The integer N is given. Here, for two positive integers A and B, we define F (A, B) as "the larger of the number of digits of A and the number of digits of B in decimal notation". For example, the value of F (3,11) is F (3,11) = 2 because 3 is 1 digit and 11 is 2 digits. Find the minimum value of F (A, B) when two pairs of positive integers (A, B) move to satisfy N = A × B. (1≦N≦10*10) Source: ABC057C --Digits in Multiplication
ABC057C.py
import math
N=10000
combi=[]
def length_count(num):
return len(str(num))
ans=float('inf')
for i in range(1,int(math.sqrt(N))+1):
if N%i==0:
combi.append([i,N//i])
for i,j in combi:
ans = min(ans, max(length_count(i),length_count(j)))
print(ans)
After identifying the divisors, complete the search.
There are N people, and the name of the i-th person is Si. From this, he wants to choose three people to meet the following conditions. Everyone's name starts with M, A, R, C, H No more than one person has a name that starts with the same letter How many ways to choose three people to meet these conditions Please ask. However, I do not consider the order of selection.
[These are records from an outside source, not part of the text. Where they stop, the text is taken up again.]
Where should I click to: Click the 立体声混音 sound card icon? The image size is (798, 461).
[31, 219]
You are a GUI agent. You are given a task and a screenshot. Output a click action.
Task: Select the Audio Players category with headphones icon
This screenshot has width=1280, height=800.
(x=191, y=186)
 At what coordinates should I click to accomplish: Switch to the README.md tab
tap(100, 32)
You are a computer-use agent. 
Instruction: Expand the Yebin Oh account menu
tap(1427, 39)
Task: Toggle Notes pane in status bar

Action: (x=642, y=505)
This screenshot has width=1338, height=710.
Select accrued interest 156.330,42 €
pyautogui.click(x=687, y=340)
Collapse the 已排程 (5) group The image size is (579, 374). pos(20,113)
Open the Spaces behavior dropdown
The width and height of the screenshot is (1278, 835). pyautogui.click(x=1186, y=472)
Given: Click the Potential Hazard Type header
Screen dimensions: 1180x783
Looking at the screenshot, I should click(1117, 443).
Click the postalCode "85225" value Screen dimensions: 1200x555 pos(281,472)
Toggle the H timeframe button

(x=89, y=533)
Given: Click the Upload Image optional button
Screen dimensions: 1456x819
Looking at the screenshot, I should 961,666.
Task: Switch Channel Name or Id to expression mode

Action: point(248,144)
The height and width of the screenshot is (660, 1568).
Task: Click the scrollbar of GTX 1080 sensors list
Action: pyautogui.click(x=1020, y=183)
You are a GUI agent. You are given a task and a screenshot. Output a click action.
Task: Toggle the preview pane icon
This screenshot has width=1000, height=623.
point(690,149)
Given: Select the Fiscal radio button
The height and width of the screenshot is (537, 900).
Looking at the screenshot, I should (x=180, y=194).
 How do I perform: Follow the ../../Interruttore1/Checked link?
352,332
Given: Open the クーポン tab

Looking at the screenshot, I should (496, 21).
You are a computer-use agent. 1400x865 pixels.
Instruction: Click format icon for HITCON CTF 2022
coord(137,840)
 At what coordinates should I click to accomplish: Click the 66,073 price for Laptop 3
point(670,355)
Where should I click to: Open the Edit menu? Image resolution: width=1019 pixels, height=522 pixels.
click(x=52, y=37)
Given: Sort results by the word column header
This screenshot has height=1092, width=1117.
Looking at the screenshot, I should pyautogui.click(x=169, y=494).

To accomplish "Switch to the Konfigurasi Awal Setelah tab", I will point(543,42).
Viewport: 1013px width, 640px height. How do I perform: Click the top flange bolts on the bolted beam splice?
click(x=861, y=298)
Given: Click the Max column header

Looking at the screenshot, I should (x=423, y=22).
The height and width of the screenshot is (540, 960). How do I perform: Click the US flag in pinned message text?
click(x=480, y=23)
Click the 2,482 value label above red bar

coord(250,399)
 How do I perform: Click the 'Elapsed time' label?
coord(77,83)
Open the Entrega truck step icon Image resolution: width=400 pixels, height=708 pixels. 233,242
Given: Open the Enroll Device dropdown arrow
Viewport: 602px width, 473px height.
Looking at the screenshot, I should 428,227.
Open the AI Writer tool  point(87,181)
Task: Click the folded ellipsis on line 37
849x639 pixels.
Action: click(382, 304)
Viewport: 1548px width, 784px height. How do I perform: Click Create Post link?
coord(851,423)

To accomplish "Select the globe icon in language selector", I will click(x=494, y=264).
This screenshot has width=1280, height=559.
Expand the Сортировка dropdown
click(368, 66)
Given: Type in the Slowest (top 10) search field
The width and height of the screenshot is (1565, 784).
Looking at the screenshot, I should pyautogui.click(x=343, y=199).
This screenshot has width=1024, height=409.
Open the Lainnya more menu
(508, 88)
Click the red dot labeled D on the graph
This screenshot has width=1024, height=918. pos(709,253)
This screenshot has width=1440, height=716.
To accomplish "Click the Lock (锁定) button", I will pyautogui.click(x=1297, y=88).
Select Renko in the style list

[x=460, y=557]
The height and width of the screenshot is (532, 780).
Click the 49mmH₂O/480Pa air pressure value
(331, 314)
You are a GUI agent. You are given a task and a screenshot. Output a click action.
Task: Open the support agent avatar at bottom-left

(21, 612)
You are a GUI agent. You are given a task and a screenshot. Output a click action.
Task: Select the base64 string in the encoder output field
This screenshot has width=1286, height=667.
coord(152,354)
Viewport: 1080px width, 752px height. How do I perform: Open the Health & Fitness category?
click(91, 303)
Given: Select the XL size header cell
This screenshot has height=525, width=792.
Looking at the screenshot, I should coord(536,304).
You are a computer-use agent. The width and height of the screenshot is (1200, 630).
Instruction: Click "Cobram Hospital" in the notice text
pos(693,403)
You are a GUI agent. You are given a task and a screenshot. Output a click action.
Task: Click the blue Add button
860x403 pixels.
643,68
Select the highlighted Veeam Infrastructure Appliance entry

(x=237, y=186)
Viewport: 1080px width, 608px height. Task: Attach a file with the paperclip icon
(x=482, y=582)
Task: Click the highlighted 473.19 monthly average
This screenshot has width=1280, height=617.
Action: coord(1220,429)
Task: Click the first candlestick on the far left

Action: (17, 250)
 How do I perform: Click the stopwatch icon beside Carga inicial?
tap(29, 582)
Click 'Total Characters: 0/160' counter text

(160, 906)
Be careful if the answer doesn't fit in a 32-bit integer type. (1≦N≦10*5) Source: ABC089C --March
ABC089C.py
import itertools
N=5
S=["MASHIKE","RUMOI","OBIRA","HABORO"
,"HOROKANAI"]
march = ['M','A','R','C','H']
dic={}
#dic['M':3,'A':2....]Creating a dictionary of march characters and frequency of occurrence
for ss in S:
if ss[0] in dic and ss[0] in march:
dic[ss[0]] += 1
elif ss[0] not in dic and ss[0] in march:
dic[ss[0]] = 1
ans=0
#Find combinations in march
combi = list(itertools.combinations(dic.keys(),3))
for i,j,k in combi:
ans += dic[i]*dic[j]*dic[k]
print(ans)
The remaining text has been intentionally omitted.